Phoenix’s sharp share-price rally has benefited not only shareholders and senior management, but also thousands of rank-and-file employees who received restricted stock units under the company’s collective agreement. Over the past 12 months, Phoenix stock jumped 139% and the insurer’s market value rose to about 42 billion shekels, the highest in Israel’s insurance sector.
In June 2025, Phoenix granted about 781,000 RSUs to employees at the company and several other group units under an agreement signed with the workers’ representatives. The deal covers about 2,500 of Phoenix Group’s roughly 5,000 employees. The RSUs vest in three equal annual installments over three years. As the stock climbed further, the package’s total value reached about 125 million shekels, and the first third, which vested at the end of last week, was worth about 42 million shekels.
But the windfall did not include everyone in the group. Workers at Gamma, Phoenix’s nonbank credit subsidiary, were excluded from the arrangement and have so far missed out on millions of shekels. Gamma provides financing for small and medium-sized businesses, had an end-2025 loan portfolio of about 5 billion shekels, and employed about 230 people and managers, including IT staff and external service providers, according to Phoenix’s periodic report.

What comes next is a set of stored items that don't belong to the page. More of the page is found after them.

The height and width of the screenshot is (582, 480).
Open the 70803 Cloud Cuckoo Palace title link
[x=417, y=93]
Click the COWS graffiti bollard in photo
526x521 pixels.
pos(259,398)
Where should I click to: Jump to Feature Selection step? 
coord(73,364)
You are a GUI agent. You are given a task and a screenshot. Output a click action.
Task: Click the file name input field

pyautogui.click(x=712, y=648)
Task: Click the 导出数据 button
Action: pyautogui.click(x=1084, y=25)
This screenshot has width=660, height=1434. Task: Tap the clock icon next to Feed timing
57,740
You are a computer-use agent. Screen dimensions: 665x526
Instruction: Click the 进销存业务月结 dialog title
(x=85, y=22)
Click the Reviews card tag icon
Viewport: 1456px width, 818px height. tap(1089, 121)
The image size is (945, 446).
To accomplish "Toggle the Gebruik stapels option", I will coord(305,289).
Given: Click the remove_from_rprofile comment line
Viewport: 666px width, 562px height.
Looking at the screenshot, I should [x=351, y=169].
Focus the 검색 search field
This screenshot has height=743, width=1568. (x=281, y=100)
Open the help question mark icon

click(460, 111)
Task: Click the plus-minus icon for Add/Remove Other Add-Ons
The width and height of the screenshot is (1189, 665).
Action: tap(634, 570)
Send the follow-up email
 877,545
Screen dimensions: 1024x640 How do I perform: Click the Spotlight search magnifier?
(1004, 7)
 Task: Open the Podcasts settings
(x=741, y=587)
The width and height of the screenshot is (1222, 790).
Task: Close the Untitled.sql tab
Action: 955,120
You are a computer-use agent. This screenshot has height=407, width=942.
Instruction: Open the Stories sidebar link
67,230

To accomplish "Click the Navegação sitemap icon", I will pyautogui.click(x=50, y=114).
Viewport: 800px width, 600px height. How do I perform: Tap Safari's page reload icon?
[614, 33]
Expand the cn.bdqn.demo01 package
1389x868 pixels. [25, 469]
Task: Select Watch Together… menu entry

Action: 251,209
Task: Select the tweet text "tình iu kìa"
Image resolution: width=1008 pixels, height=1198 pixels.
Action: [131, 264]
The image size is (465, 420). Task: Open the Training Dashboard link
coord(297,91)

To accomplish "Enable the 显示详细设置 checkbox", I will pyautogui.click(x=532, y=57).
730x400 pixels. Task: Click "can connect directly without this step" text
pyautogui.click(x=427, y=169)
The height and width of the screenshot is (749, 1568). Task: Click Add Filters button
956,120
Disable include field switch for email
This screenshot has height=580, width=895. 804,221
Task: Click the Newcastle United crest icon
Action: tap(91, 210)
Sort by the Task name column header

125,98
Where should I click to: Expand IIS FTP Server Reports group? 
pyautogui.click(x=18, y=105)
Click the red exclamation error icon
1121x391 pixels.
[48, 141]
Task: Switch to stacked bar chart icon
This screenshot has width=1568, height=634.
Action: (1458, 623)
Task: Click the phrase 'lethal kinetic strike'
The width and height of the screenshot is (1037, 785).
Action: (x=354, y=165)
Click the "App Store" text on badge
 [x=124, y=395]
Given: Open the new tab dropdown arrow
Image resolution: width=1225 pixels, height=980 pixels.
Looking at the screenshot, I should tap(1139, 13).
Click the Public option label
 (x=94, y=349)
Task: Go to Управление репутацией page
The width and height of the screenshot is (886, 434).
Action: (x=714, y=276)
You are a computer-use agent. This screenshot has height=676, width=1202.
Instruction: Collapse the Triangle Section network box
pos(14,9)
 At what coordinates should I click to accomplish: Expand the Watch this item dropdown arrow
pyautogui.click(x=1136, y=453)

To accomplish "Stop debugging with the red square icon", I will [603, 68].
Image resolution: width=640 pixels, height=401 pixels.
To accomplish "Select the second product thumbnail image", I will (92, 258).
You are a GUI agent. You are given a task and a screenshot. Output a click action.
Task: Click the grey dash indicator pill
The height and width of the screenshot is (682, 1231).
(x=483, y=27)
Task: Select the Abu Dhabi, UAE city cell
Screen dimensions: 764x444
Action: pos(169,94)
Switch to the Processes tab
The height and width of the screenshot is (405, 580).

Phoenix first bought 49% of Gamma in January 2008 at a valuation of about 130 million shekels, increased its stake to 62% when Gamma went public in June 2021, and completed a full buyout in August 2023 at a valuation of 950 million shekels. The company said Gamma workers are outside the collective agreement because they are not unionized, although there was an earlier effort to organize them through the National Labor Federation that has not yet produced a binding deal. Based on current prices, the exclusion has cost Gamma employees about 11.5 million shekels, including roughly 4 million shekels from the first vested tranche. The stock rally also boosted senior executives, with CEO Eyal Ben Simons holding Phoenix shares worth 11 million shekels and Chairman Beni Gabbay holding about 22 million shekels.